The famous photographer, Hope Herman Wurmfeld, photographed everyday people in 1964 during her first trip to Italy. This exhibit showcases 50 of these vintage black and white photographs.
Upon entering the building which was originally a villa, I found myself alone in a small lobby where I signed a guestbook and noticed black and white photographs on the wall. I walked through to a beautifully landscaped courtyard and felt an immediate sense of peace as the cool breeze made for a comfortable afternoon.
I walked back inside and shortly afterward, Gina arrived. How wonderful to meet my friend again in the city after almost exactly a year since we had first met in person after communicating on social media for a couple of years. The exhibit was free and very low key. No one was around, just a guest book to sign, and we were able to wander on our own and at our own pace through the few corridors where the photos were displayed.
The photographer certainly captured the Italian life in these photos of everyday people. And the monochrome photos made the scenes even more real to me.
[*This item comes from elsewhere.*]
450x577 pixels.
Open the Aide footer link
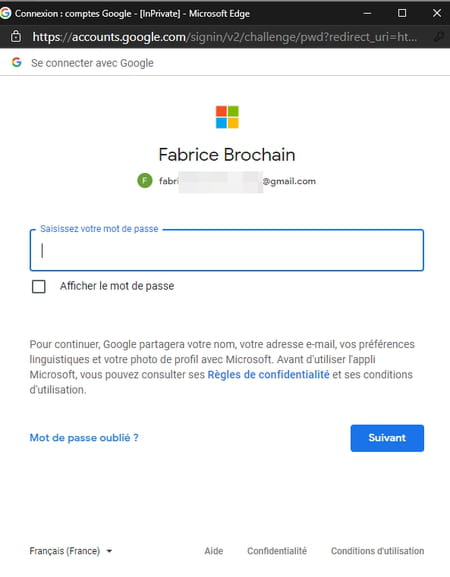coord(214,551)
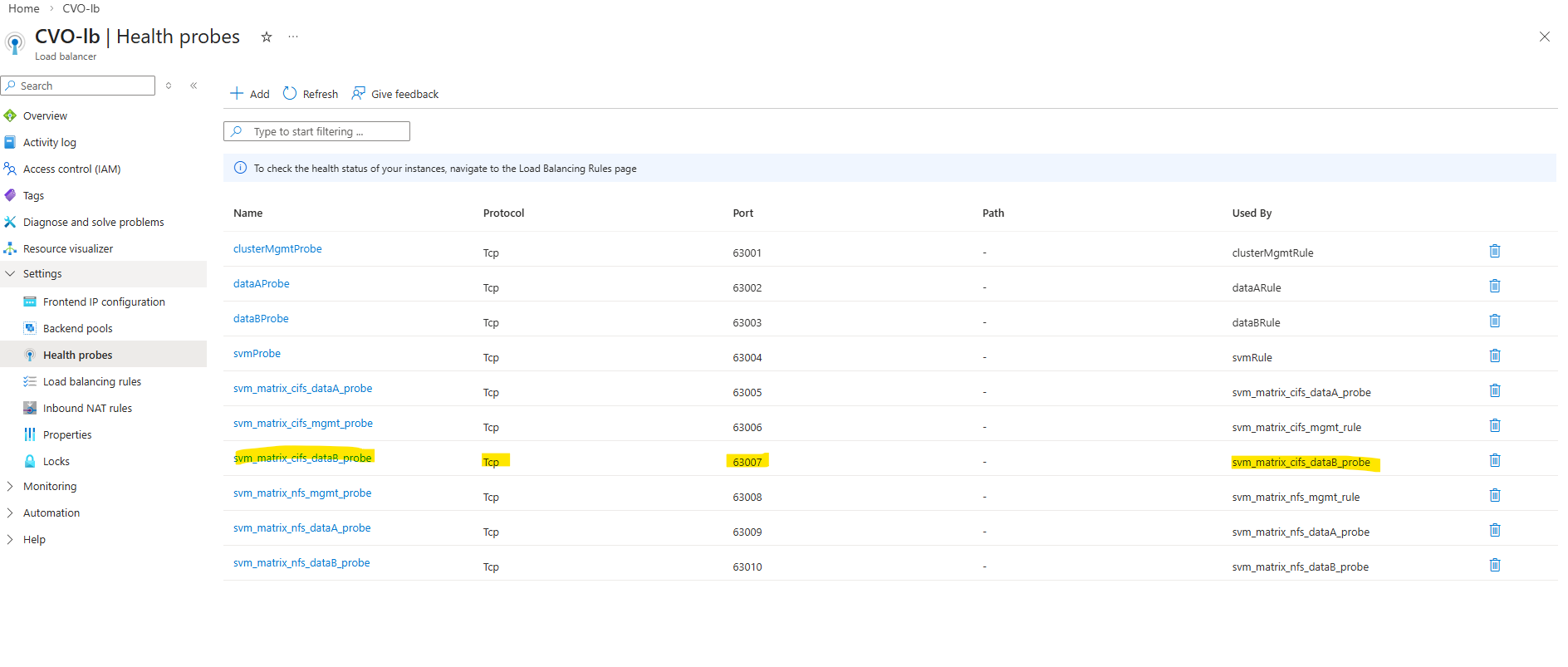
Task: Add a new health probe
Action: coord(250,94)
I especially like this one captured in Palermo of the laundry hanging and the family behind the door.
The men always seem to hang out and probably discuss the issues of the day while the women were nowhere around.
A solitary woman walks among the trulli houses of Alberobello.
This woman was photographed in the Trastevere neighborhood of Rome. I bet she has stories to tell.
A nun from Colcullo, Abruzzo
More of Wurmfeld’s photos can be found on her website if you are interested in seeing other Italian vintage photos.